§ **Exercise objective**:
Below are the records; give the number of lines in them that include the word "agent", and nothing more.

§ **Data for this exercise**:
%%

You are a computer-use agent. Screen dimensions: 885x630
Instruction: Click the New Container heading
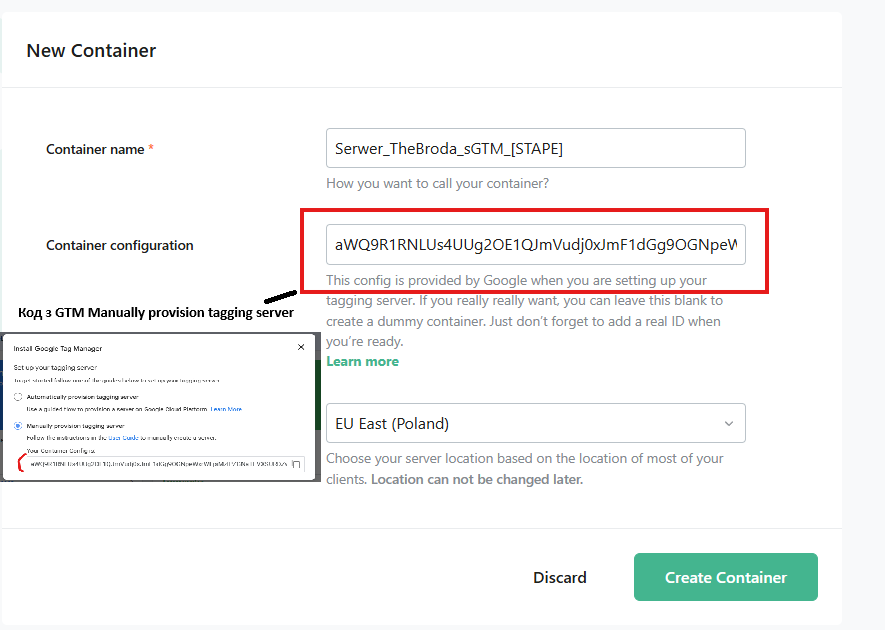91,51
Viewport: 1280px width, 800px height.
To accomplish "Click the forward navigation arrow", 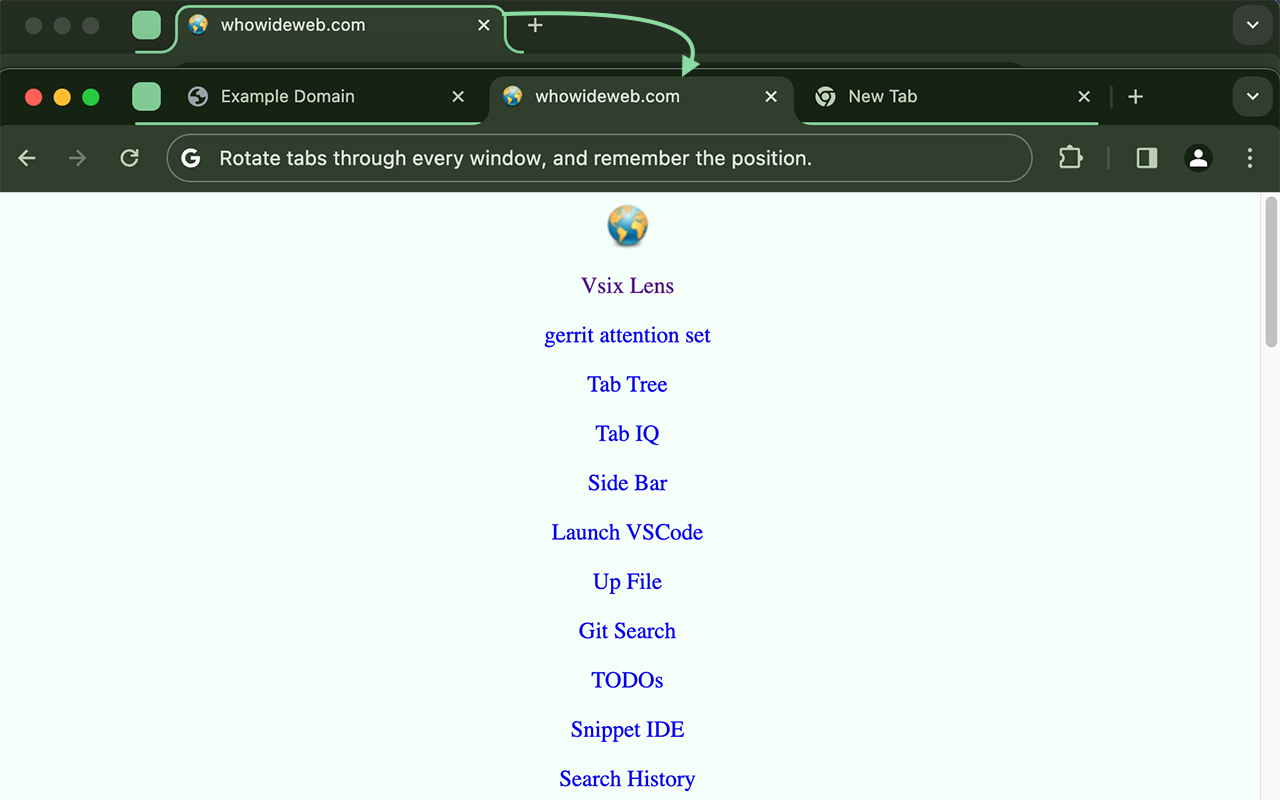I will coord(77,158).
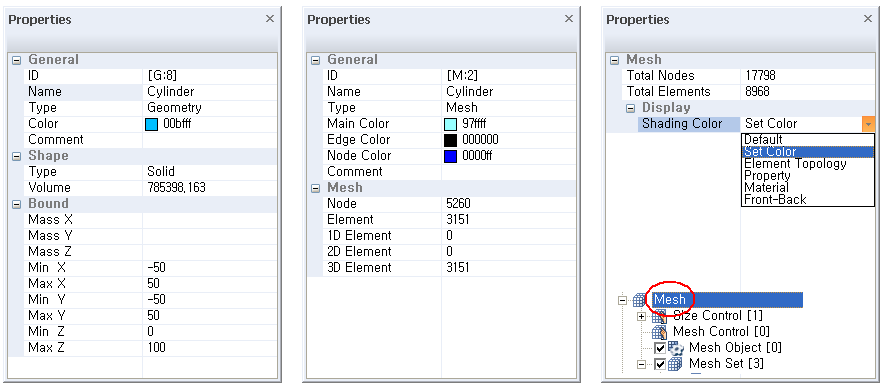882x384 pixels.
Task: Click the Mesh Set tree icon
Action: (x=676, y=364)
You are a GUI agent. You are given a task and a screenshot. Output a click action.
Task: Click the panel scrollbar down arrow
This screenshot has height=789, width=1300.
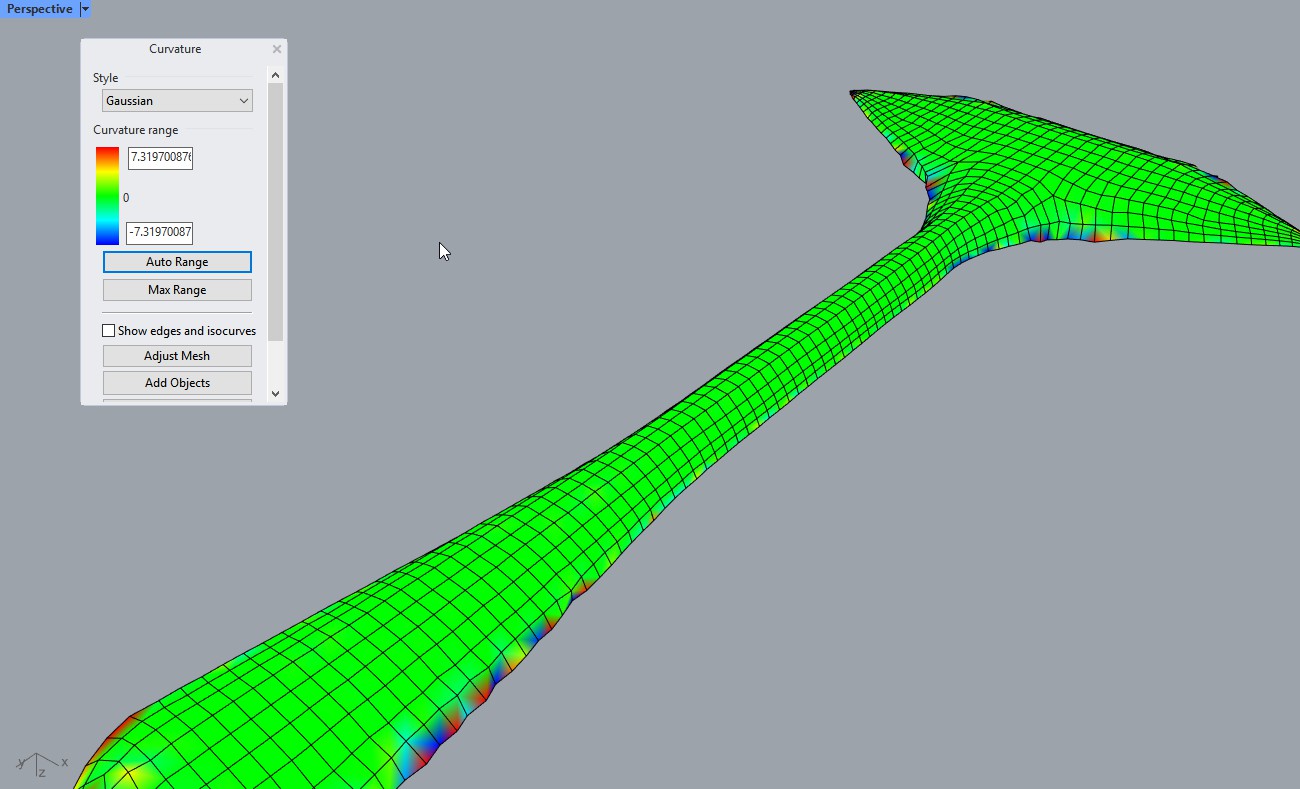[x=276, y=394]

%%
%%

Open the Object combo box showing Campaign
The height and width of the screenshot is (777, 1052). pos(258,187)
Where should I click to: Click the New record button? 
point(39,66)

%%

§ **Answer to the exercise**:
2